● Excerto do documento
Desta vez, não fui procurar alguém, com um carregador Nokia no bolso, à cautela por causa de alguma eventualidade - e só depois me advertiram que aí não deixam usar telemóvel -, com o propósito de obter uma explicação e a esperança de não o encontrar.

Desta vez, não abriram o meu computador sem a minha presença ou do meu advogado, aliás nem reparei em qualquer selo quando por lá o encontrei depois. Um computador com a minha conta bancária e de minha mulher, cartões de crédito, declarações fiscais, passwords, registo de tráfego - além de artigos, trabalhos, lições, exames e notas meus, fotografias da família, escritos de minha mulher, desenhos e jogos das crianças, etc.. Nem vi escarrapachados nos apensos detalhados do processo em cinco volumes grossos, impressos os meus mails, os tais que não estavam autorizados a apreender, e os meus recados do Outlook do tipo da gravidade de mensagens criptológicas como "comprar pneus para o carro".

[Linhas de dados]
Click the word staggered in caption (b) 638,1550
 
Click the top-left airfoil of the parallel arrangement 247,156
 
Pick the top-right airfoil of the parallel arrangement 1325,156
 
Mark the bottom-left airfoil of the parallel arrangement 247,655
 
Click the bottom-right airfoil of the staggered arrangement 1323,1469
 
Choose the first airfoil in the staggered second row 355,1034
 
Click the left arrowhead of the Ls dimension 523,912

● Exercício escrito 1
No excerto sobre o computador apreendido, em quantos volumes estava o processo?
● Exercício escrito 2
Retome o excerto sobre o computador apreendido e continue-o a partir da última frase.

● Resposta esperada 1
Em cinco volumes grossos.

● Resposta esperada 2
Desta vez, não fui, ainda, a julgamento - mas irei, que não me perdoam a verdade (factos, factos, factos)... - e, portanto, não senti em quem julgava a cólera devida ao grande criminoso que eu era, nem me mandaram calar por ter arriscado a citação do subversivo Padre António Vieira ("se servistes a Pátria..."), nem impedem o meu combativo advogado, Dr. José Maria Martins, de me questionar directamente nem de me fazer certas perguntas inconvenientes, embora no interrogatório me possam exigir que descruze as pernas onde tenha assente algum bloco para escrever. Respeitinho!